## ASSIGNED TASK
Skip every picture, and copy exactly the lines from the one containing "Edit the second row with pencil icon" to the end of the data.

○ ○ ○ ○ ○

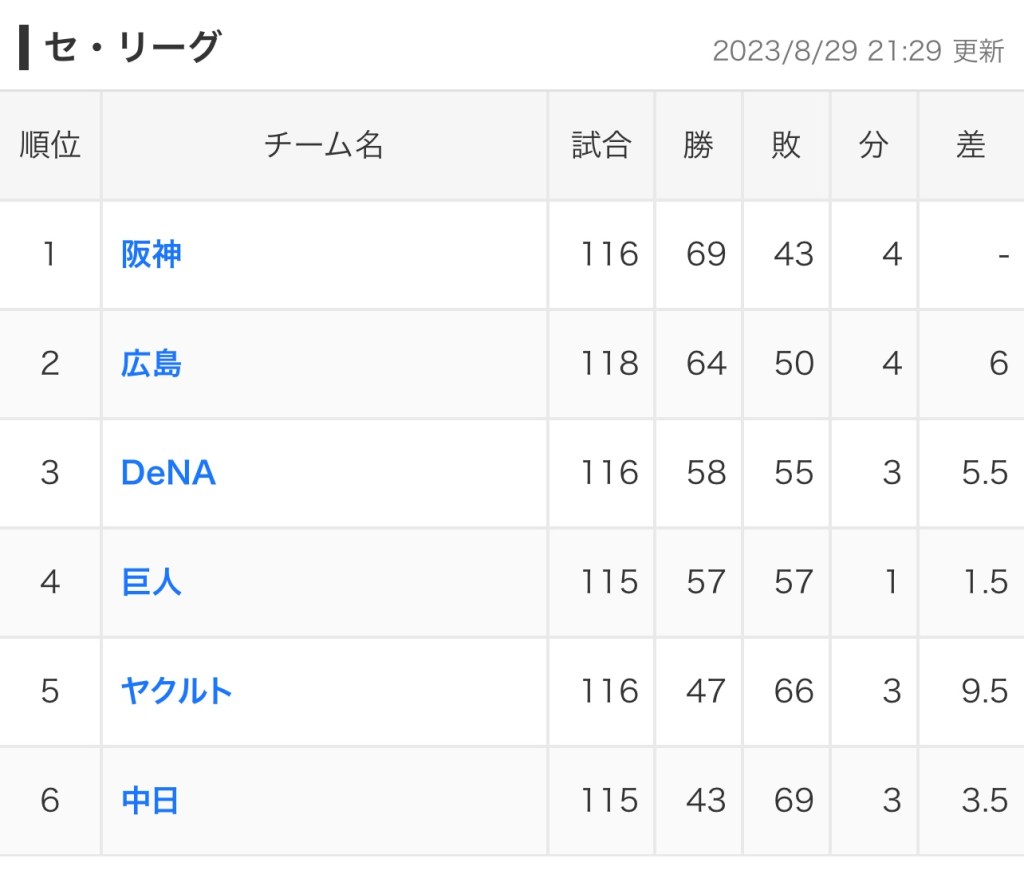Click the 差 column header
The width and height of the screenshot is (1024, 886).
(x=970, y=146)
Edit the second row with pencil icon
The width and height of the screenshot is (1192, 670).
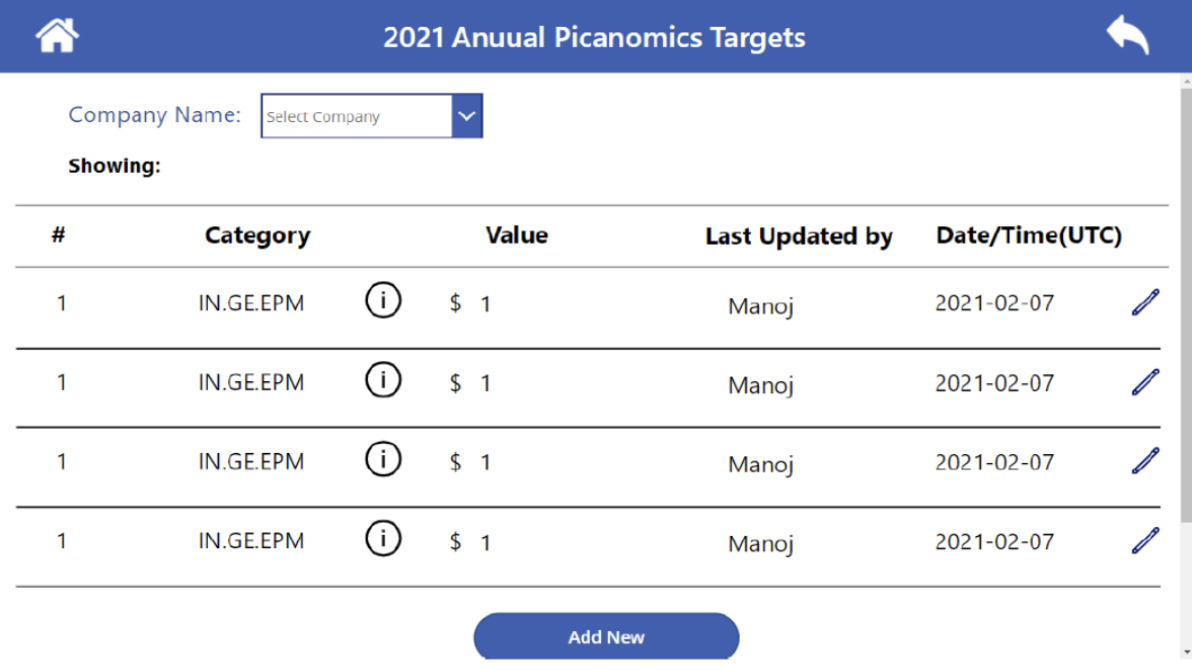(1145, 381)
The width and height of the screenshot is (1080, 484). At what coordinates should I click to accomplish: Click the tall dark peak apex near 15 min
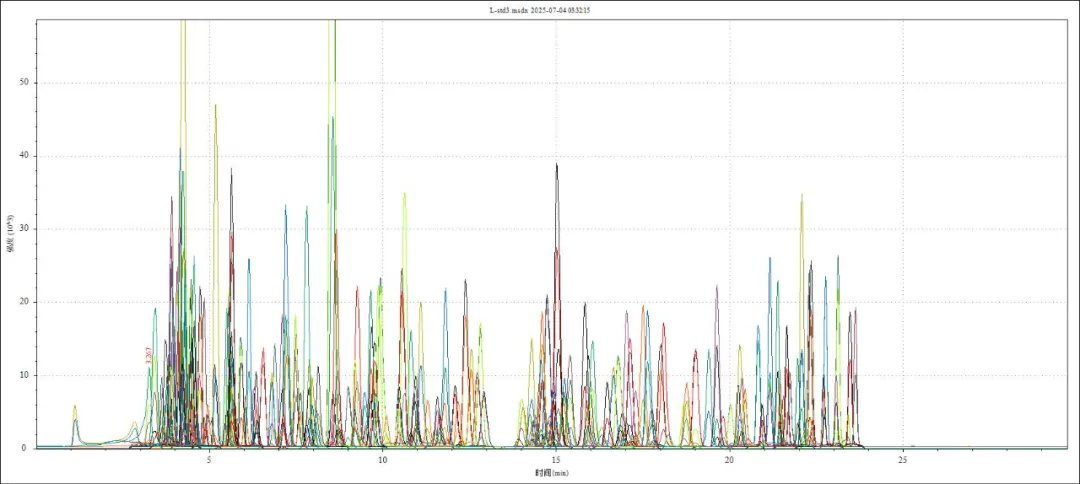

○ ○ ○ ○ ○

## RESULT BELOW
Edit the second row with pencil icon
The width and height of the screenshot is (1192, 670).
(1145, 381)
The width and height of the screenshot is (1080, 484). At what coordinates should I click to accomplish: Click the tall dark peak apex near 15 min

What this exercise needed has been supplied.